Single by Dimitri Vegas & Like Mike, David Guetta, Daddy Yankee, Afro Bros, and Natti Natasha
- Language: English; Spanish;
- Released: 5 July 2019
- Recorded: 2018
- Genre: Dance
- Length: 3:04
- Label: Smash the House
- Songwriters: David Guetta; Francesca Richard; Dimitri Thivaios; Michael Thivaios; Ramon Luis Ayala Rodriguez; Giordano M.S. Ashruf; Natalia Alexandra Gutierrez Batista; Rashid M.S. M Badloe; Sharef M.R. Badloe;
- Producers: Dimitri Vegas & Like Mike; David Guetta; Afro Bros;

Dimitri Vegas & Like Mike singles chronology
| "Untz Untz" (2019) | "Instagram" (2019) | "Turn It Up" (2019) |

David Guetta singles chronology
| "Stay (Don't Go Away)" (2019) | "Instagram" (2019) | "Thing for You" (2019) |

Daddy Yankee singles chronology
| "Si Supieras" (2019) | "Instagram" (2019) | "China" (2019) |

Afro Bros singles chronology
| "How Many Times" (2019) | "Instagram" (2019) | "She Knows" (2023) |

Natti Natasha singles chronology
| "Runaway" (2019) | "Instagram" (2019) | "Viene y Va" (2020) |

= Instagram (2019 song) =

2019 single by multiple artists

"Instagram" is a song by Belgian production duo Dimitri Vegas & Like Mike, French DJ David Guetta, Puerto Rican rapper Daddy Yankee, Dutch DJ duo Afro Bros, and Dominican singer Natti Natasha. It was released as a single on 5 July 2019 by Smash the House. The song is about the popular social media app of the same name as the song. The single reached Top 10 in Belgium and Netherlands and the most popular single of Dimitri Vegas and Like Mike on Shazam.

==Background==
On 18 June 2019, Natti Natasha and Daddy Yankee announced the song on their social media by posting photos from the video set in Ibiza, Spain. Natasha also posted a video thanking the artists, calling it an "amazing moment".

== Composition ==
The song was written by David Guetta, Francesca Richard, Dimitri Thivaios, Michael Thivaios, Ramon Luis Ayala Rodriguez, Giordano M.S. Ashruf, Natalia Alexandra Gutierrez Batista, Rashid M.S. M Badloe and Sharef M.R. Badloe, while Dimitri Vegas & Like Mike, David Guetta and Afro Bros produced the single.

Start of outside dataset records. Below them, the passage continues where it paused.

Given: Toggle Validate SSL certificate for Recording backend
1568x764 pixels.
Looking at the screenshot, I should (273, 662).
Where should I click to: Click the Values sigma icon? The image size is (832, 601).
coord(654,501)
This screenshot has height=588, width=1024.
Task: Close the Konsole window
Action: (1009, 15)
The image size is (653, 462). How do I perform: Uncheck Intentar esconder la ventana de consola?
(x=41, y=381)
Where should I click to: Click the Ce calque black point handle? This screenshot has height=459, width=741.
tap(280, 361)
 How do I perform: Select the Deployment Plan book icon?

The single has verses in English and Spanish about Instagram and the fame on this social media platform, having also a reference at Peter Pan. The instrumental has influences of Reggaeton. The single is one of few explicit songs of Dimitri Vegas & Like Mike.

==Music video==

A screenshot from the music video depicting Dimitri Vegas, Daddy Yankee, Natti Natasha, David Guetta and Like Mike taking a selfie at a party

A music video to accompany the release of "Instagram" was first released onto YouTube on 5 July 2019 at a total length of three minutes and thirty-six seconds. It was filmed in Ibiza.The video presents the DJs, Natasha and Daddy Yankee at a party in Ibiza, while they use the Instagram app and making together a selfie.

==Charts==

===Weekly charts===

| Chart (2019–2020) | Peak position |
|---|---|
| Austria (Ö3 Austria Top 40) | 42 |
| Belgium (Ultratop 50 Flanders) | 7 |
| Belgium (Ultratop 50 Wallonia) | 24 |
| Colombia (National-Report) | 79 |
| France (SNEP) | 104 |
| Germany (GfK) | 29 |
| Netherlands (Dutch Top 40) | 5 |
| Netherlands (Single Top 100) | 6 |
| New Zealand Hot Singles (RMNZ) | 28 |
| Poland (Polish Airplay Top 100) | 30 |
| Portugal (AFP) | 95 |
| Romania (Airplay 100) | 16 |
| Slovakia Airplay (ČNS IFPI) | 37 |
| Slovakia Singles Digital (ČNS IFPI) | 52 |
| Sweden (Sverigetopplistan) | 99 |
| Switzerland (Schweizer Hitparade) | 53 |
| US Hot Dance/Electronic Songs (Billboard) | 23 |

===Year-end charts===

| Chart (2019) | Position |
|---|---|
| Belgium (Ultratop Flanders) | 31 |
| Netherlands (Dutch Top 40) | 38 |
| Netherlands (Single Top 100) | 33 |
| Romania (Airplay 100) | 94 |
| US Hot Dance/Electronic Songs (Billboard) | 78 |

| Chart (2020) | Position |
|---|---|
| Belgium (Ultratop Flanders) | 86 |
| Romania (Airplay 100) | 52 |

==Certifications==

| Region | Certification | Certified units/sales |
| Belgium (BRMA) | 2× Platinum | 40,000^{‡} |
| France (SNEP) | Gold | 100,000^{‡} |
| Germany (BVMI) | Gold | 200,000^{‡} |
| Italy (FIMI) | Gold | 35,000^{‡} |
| Mexico (AMPROFON) | Platinum | 60,000^{‡} |
| Poland (ZPAV) | Platinum | 20,000^{‡} |
| Portugal (AFP) | Gold | 5,000^{‡} |
| Spain (Promusicae) | Platinum | 60,000^{‡} |
| Switzerland (IFPI Switzerland) | Gold | 10,000^{‡} |
^{‡} Sales+streaming figures based on certification alone.